Шрифт:
Закладка:
В своей автобиографической книге «По обе стороны судейской скамьи» Тревельян пишет, что в пору студенчества у Бретуэйта был короткий роман с его дочерью, которая в результате «попала в больницу». Эта формулировка благоразумно скрывает правду о попытке самоубийства Элис и как бы подразумевает, что Бретуэйт совершил над ней физическое насилие. Судебное преследование, которое он возбудил в отношении Бретуэйта, выспренно пишет Тревельян, происходит не из желания отомстить, а из стремления защитить общество от «опасного шарлатана». Он много лет с нарастающим ужасом наблюдал за восхождением Бретуэйта, «потрясенный наивностью, с которой другие, казалось бы, умные люди принимали его вздорную ахинею за некое священное писание хиппи».
Ронни Лэйнг, который спустя десять лет сам будет арестован и обвинен в незаконном хранении ЛСД, принял эту новость с восторгом и сказал своему другу Джону Даффи, что этого «одиозного прощелыгу» уже давно надо было изолировать от общества.
Бретуэйт отсидел сорок дней в тюрьме Уормвуд‑Скрабс. Позже он писал, что общество заключенных оказалось «гораздо разумнее общества по ту сторону тюремной решетки […] За шесть недель в тюрьме я узнал о человеческом поведении больше, чем за шесть лет среди оксфордских «джентльменов».

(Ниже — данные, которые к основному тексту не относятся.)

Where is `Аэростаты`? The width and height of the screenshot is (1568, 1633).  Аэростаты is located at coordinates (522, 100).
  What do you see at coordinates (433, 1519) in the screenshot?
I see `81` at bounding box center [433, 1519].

Выйдя из тюрьмы, Бретуэйт обнаружил, что его выселили из дома на Эйнджер-роуд. Его мебель, архив, одежду и книги упаковали в коробки и перевезли на склад в Актоне. Он временно поселился в Ноттинг-Хилле, в доме у Зельды Огилви и ее нового сожителя, писателя-драматурга Джо Картера, однако Зельда сразу же объявила, что не потерпит его у себя дольше нескольких дней. В итоге Бретуэйт задержался на месяц, причем все это время он пил и беззастенчиво курил траву. В конце концов Картер нашел ему небольшую квартирку в Финсбери-Парк и перевез его туда «чуть ли не силой».
Бретуэйт не пытался возобновить практику. Он все еще получал авторские отчисления за две книги и рассказывал всем, кто был готов слушать, что устал выслушивать, как «привилегированные посредственности муссируют свои кризисы идентичности». Пришла пора взяться за третью книгу. Лэйнг в то время путешествовал по Америке и Европе и читал лекции в крупных университетах. Бретуэйт, который никогда не выезжал дальше Франции, жаждал действий. Когда он все-таки уломал Эдварда Сирса пригласить его на обед, тот не проникся его идеей. Сирс предложил Бретуэйту написать художественный роман. «Роман? – фыркнул Бретуэйт. – Кому нужны идиотские романы?» Когда Сирс отказался отправиться после обеда в ближайший бар, чтобы пьянствовать до позднего вечера, Бретуэйт заявил, что предложит свою книгу другому издательству. Сирс оплатил счет и пожелал Бретуэйту удачи.
Пятая тетрадь
Я уже две недели не хожу на работу. Недомогание, приключившееся со мной в самом начале этого непродуманного предприятия, никак не проходит. Я чувствую себя совершенно подавленной. Надо было держать свои мрачные мысли под семью замками. Какая глупая. Глупая. Глупая. Вчера я весь день пролежала в постели. Я совершенно не занимаюсь собой. Мои волосы спутались колтунами, мое бедное лицо уже несколько дней не видало ни капли косметики. Кожа стала сухой, как бумага. Я знаю, что даже короткая прогулка на свежем воздухе меня бы взбодрила, но у меня нет сил даже раздвинуть шторы, и я запретила миссис Ллевелин их открывать. Не хочу, чтобы что-то мне напоминало, что мир продолжает существовать за пределами моей комнаты.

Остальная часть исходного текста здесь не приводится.